This project was a group effort with three classmates for INTA 6450 at Georgia Tech. The goal was to build a pipeline that could take the entire raw corpus and deterministically surface the emails most likely to contain evidence of constructive fraud. We focused specifically on the market manipulation Enron's West Power Trading Desk ran during California's 2000 to 2001 energy crisis. The wrongdoing we targeted was the "Ricochet" scheme: purchasing price capped California power, exporting it to Oregon or Nevada, and reimporting it back into California as "out of state" power exempt from price caps. That arbitrage left a very specific communication trail between schedulers and traders, which gave us a behavioral fingerprint to search for.
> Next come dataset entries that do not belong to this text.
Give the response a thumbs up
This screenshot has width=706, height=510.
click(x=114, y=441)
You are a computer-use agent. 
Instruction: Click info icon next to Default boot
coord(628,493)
Phase 1: Network and Actor Filtering
West Desk Ego Network
West Desk aliases
senders + recipients
convicted individuals
The first phase builds a directed communication graph from every email header in the corpus using NetworkX. Each unique email address is a node; each sent message creates a directed edge. With 500,000 emails that produces a graph with tens of thousands of nodes, so we used sampled betweenness centrality (k=200 nodes) to identify which addresses served as bridges in the communication network without waiting hours for an exact computation.
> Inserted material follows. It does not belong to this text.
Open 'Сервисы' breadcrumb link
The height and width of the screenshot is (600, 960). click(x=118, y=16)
We focused on the West Power Trading Desk because that is where the California manipulation was operationally coordinated. Before running the graph analysis we hand mapped every known email alias for 15 West Desk actors from FERC dockets and DOJ plea records. Tim Belden alone had four different email addresses in the corpus. Without that alias resolution, the graph would treat each variant as a separate node and undercount their centrality.
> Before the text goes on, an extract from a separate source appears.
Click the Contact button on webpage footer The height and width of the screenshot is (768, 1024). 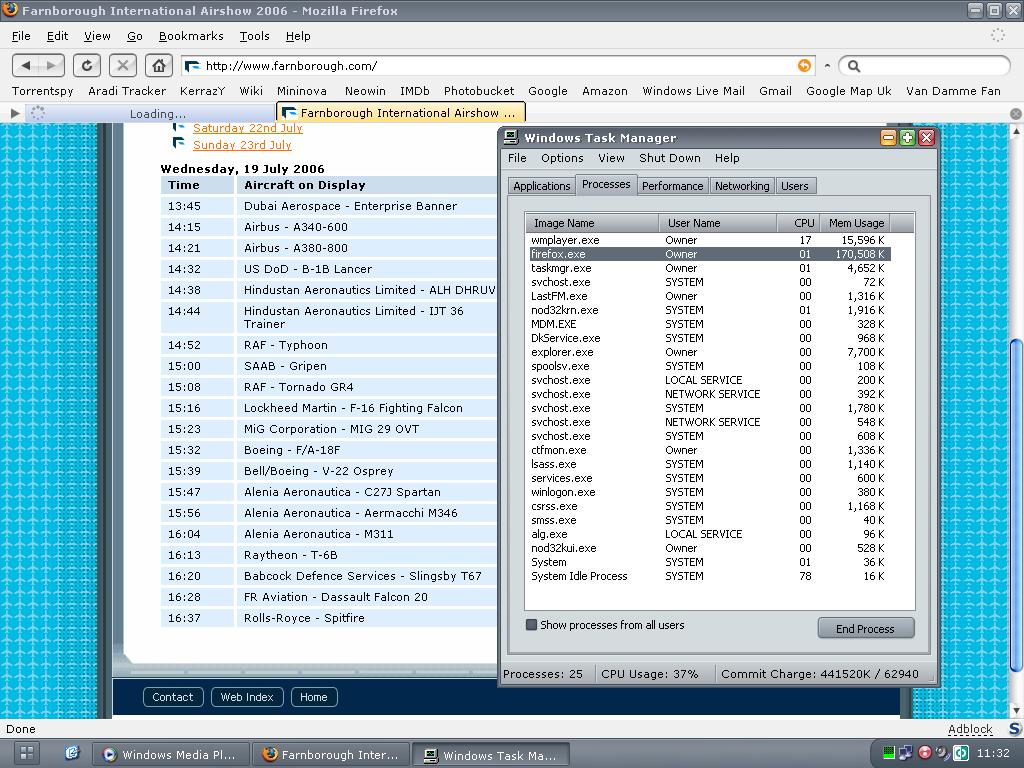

The top 15 West Desk actors by centrality became the seeds of an ego network: every node they sent to or received from was pulled into Phase 1. We also injected the full list of 18 convicted individuals as mandatory includes. That filter reduced 500,000 emails to roughly 165,000.
Phase 2: Temporal Masking
Crisis Window Filter
known blackout/emergency date
plus/minus 48 hours
nearest crisis distance <= 48h
Phase 2 restricts the dataset to emails sent within 48 hours of a known CAISO Stage 3 emergency or rolling blackout. Those 16 dates span June 2000 through June 2001 and were sourced from FERC reports on the crisis. The reasoning is straightforward: if traders were actively coordinating market manipulation during grid emergencies, the email traffic around those events is where that coordination would appear.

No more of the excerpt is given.